[Word and item position data]

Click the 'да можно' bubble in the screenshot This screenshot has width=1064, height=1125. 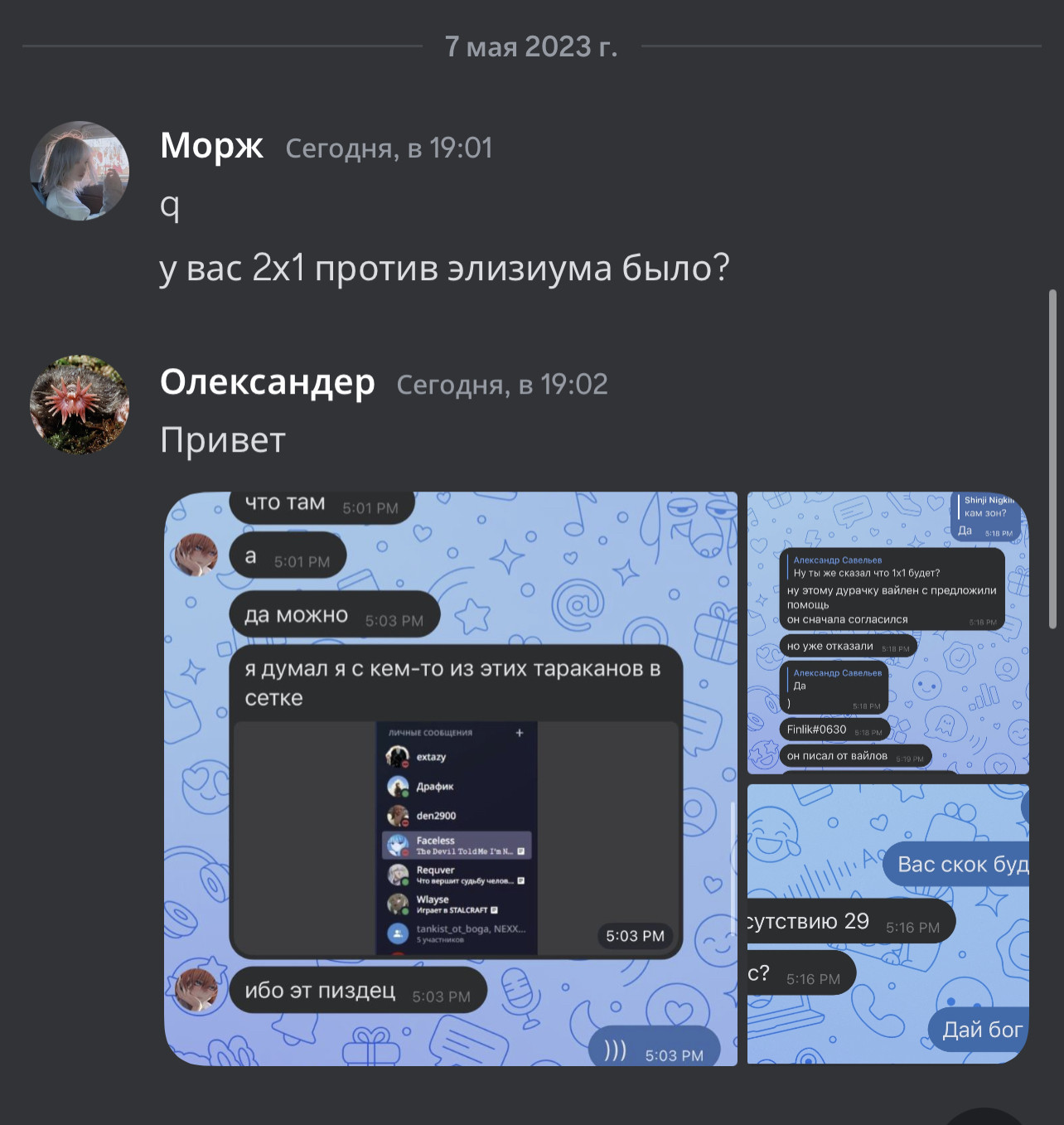point(334,615)
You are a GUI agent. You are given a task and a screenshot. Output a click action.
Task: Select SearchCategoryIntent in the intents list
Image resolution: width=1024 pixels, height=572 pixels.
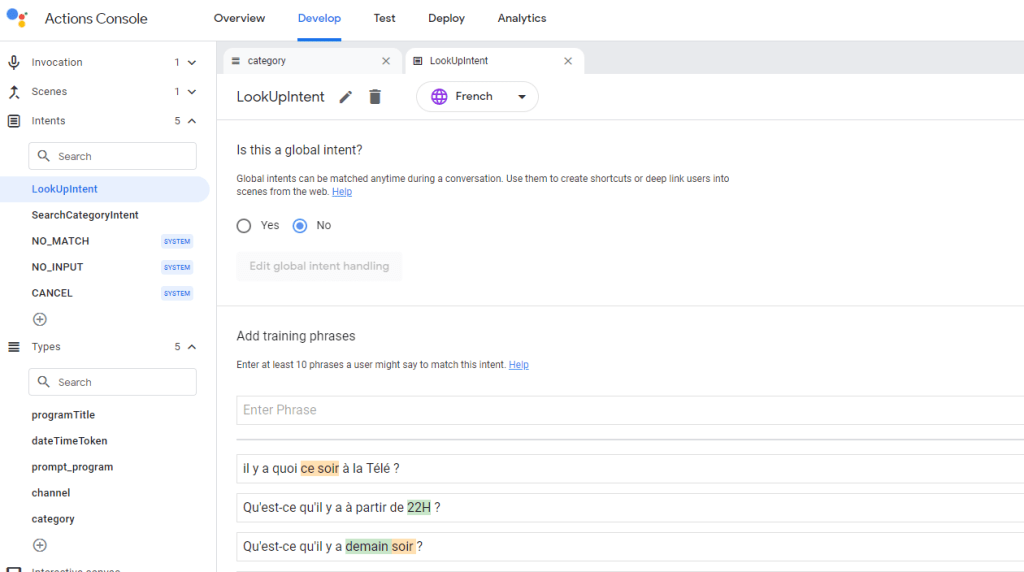85,215
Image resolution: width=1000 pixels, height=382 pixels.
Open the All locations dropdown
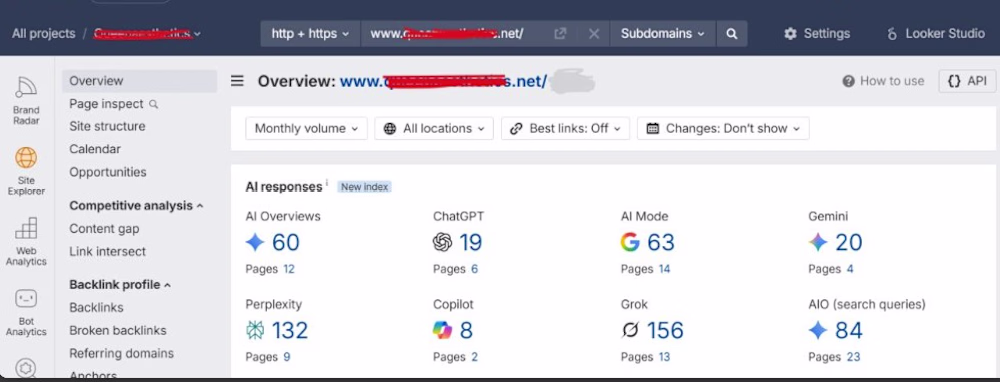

Exercise description
Rewrite the part of the data that opens with the line containing "You are a GUI" and continues through the end of the data, changing "Image resolution" to "Image size" and leaving everything else as it is. Omit the pictures from your answer.

Result
You are a GUI agent. You are given a task and a screenshot. Output a click action.
Task: Select SearchCategoryIntent in the intents list
Image size: width=1024 pixels, height=572 pixels.
85,215
Image size: width=1000 pixels, height=382 pixels.
Open the All locations dropdown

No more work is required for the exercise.